ブラッドベリの小説作法
私はいつも情熱のほとばしるままに書いていく。頭を空っぽにして……まさに禅だね、心にとまったことをすべて書き上げ、最後まで書き通してしまうことだ。考えながら書くのではなく、情熱にまかせて書くんだ。考えたり手を加えたりするのは後でいい。そうでなければ創造は不可能になる。
このあいだ書き上げた小説には約3年かけたけど、最初は何も分からなかった。ただ面白い登場人物たちがいて、彼らが生きて動き出した。それが何を描いた小説なのかがようやく見えてきたのは、書き始めて2年くらいたってからだったよ。
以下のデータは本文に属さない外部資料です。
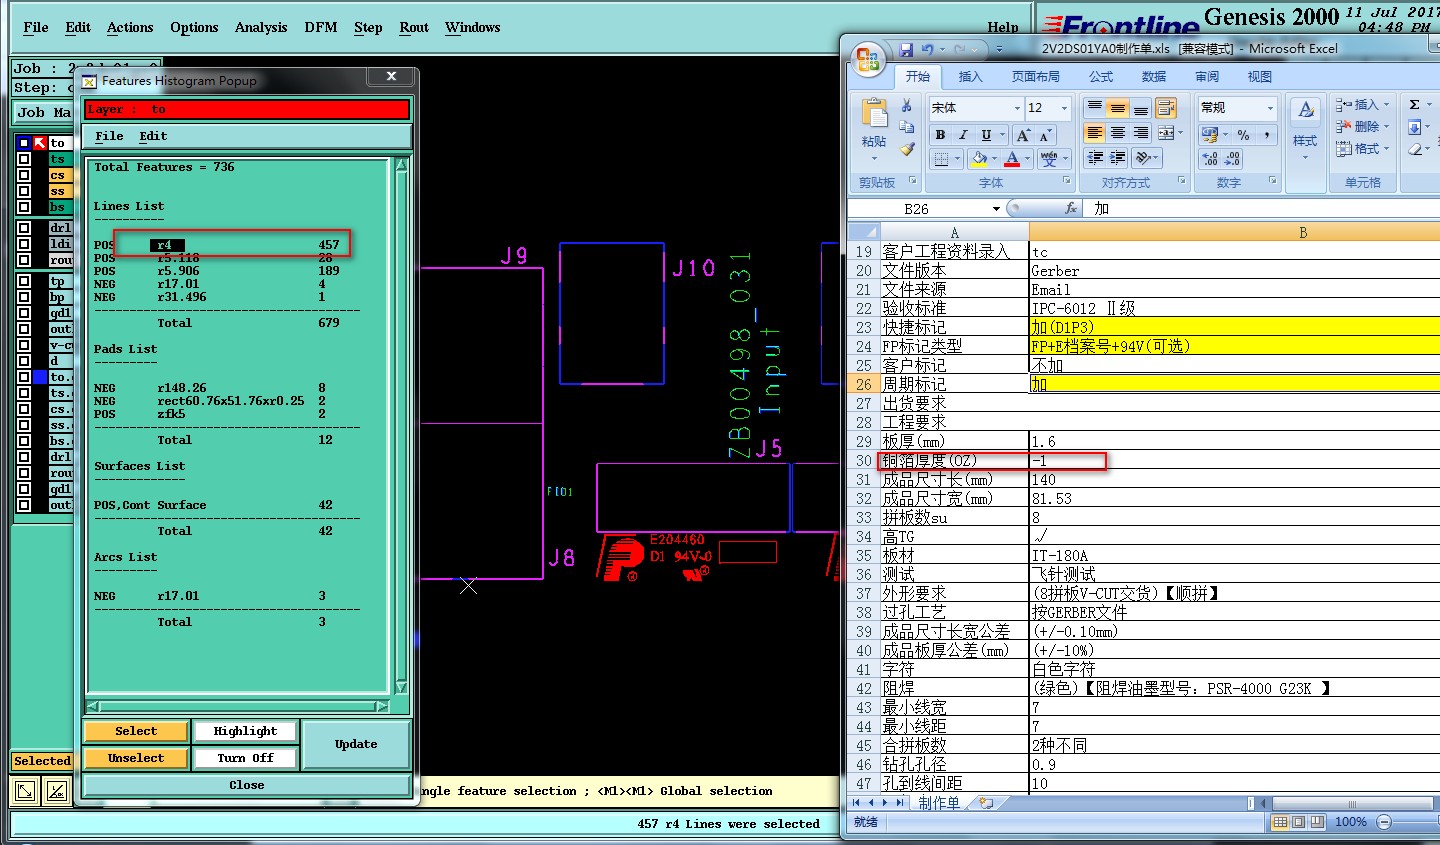
Task: Click the Italic formatting icon
Action: click(963, 135)
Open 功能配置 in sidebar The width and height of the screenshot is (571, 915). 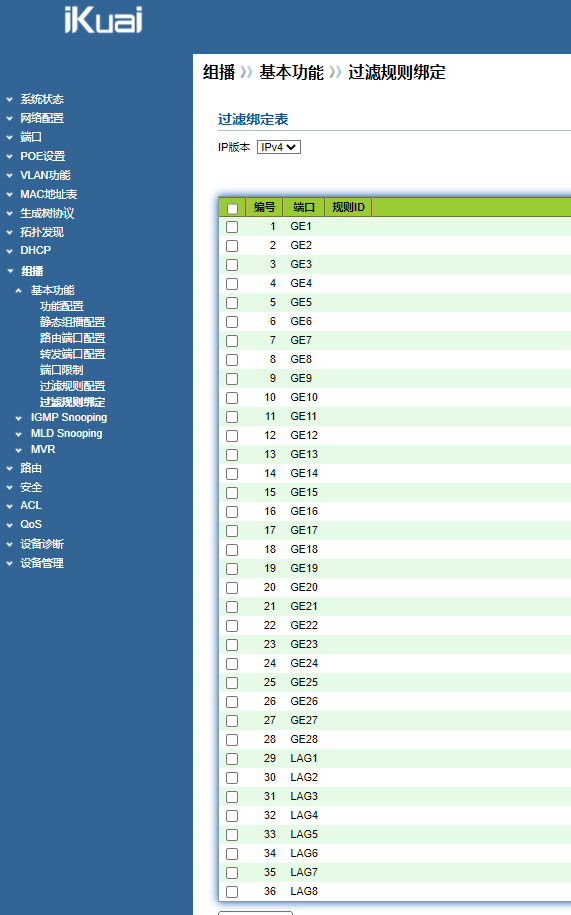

フェデリコ・フェリーニ(映画監督、実験的な手法を駆使し、「魔術師」の異名を持つ。代表作に『道』『サテリコン』)とも何度か話したことがあるけど彼は、とにかくラッシュも見ずに撮り続ける。自分が撮った映像を見るのは、30日間ほどたってからなんだそうだ。仕事場代わりに使っていたUCLA(カリフォルニア大学ロサンゼルス校)にフェリーニがきて『サテリコン』を上映したとき、学生にまぎれて私はその理由を聞いたよ。フェリーニはこう答えたんだ。
「自分が何をしているのかを頭で理解したくないから。私はミステリーを失いたくないんです」
フェリーニが言おうとしたのはこういうことだ。
一日の撮影を終了したところで、昨日は何を録ったかなと振り返ってみる。
おそらく正確には思い出せないだろう。でも、だからこそ、しっかり憶えようと情熱を燃やすことになるし、ミステリーも生き続けるんだ。ところがラッシュを見てしまったら、何を録ったかがわかりすぎて想像力の入り込む余地がなくなってしまうし、情熱もなくなってしまう。
私の小説作法もフェリーニの映画と同じなんだ。創作に向かう私の姿勢が正しかったことを裏付けてくれたようで嬉しかったよ。
小説家という仕事
私には2つのルールがあってね。1つは、考えすぎるな。そして、もう1つは、手がけた仕事は最後まで仕上げろ。
好きな仕事というのは人生の核になるものだ。それがなければ何もないのと同じだよ。愛してくれる人がいて、愛する仕事があれば、それだけでもう素晴らしい人生じゃないか。
何年か前に、卒中にかかったけれど、幸運なことに脳は無事だった。歩くのは苦労しているし、耳も聞こえなくなったが、それでも文章を書くことはできる。
この3年間に、私は小説を3本書きあげた。演劇は6本。短編をたくさん。
でも、私にはまだ書くべきことが残っているから、死ぬ前にそれを仕上げてしまいたいと思っているよ。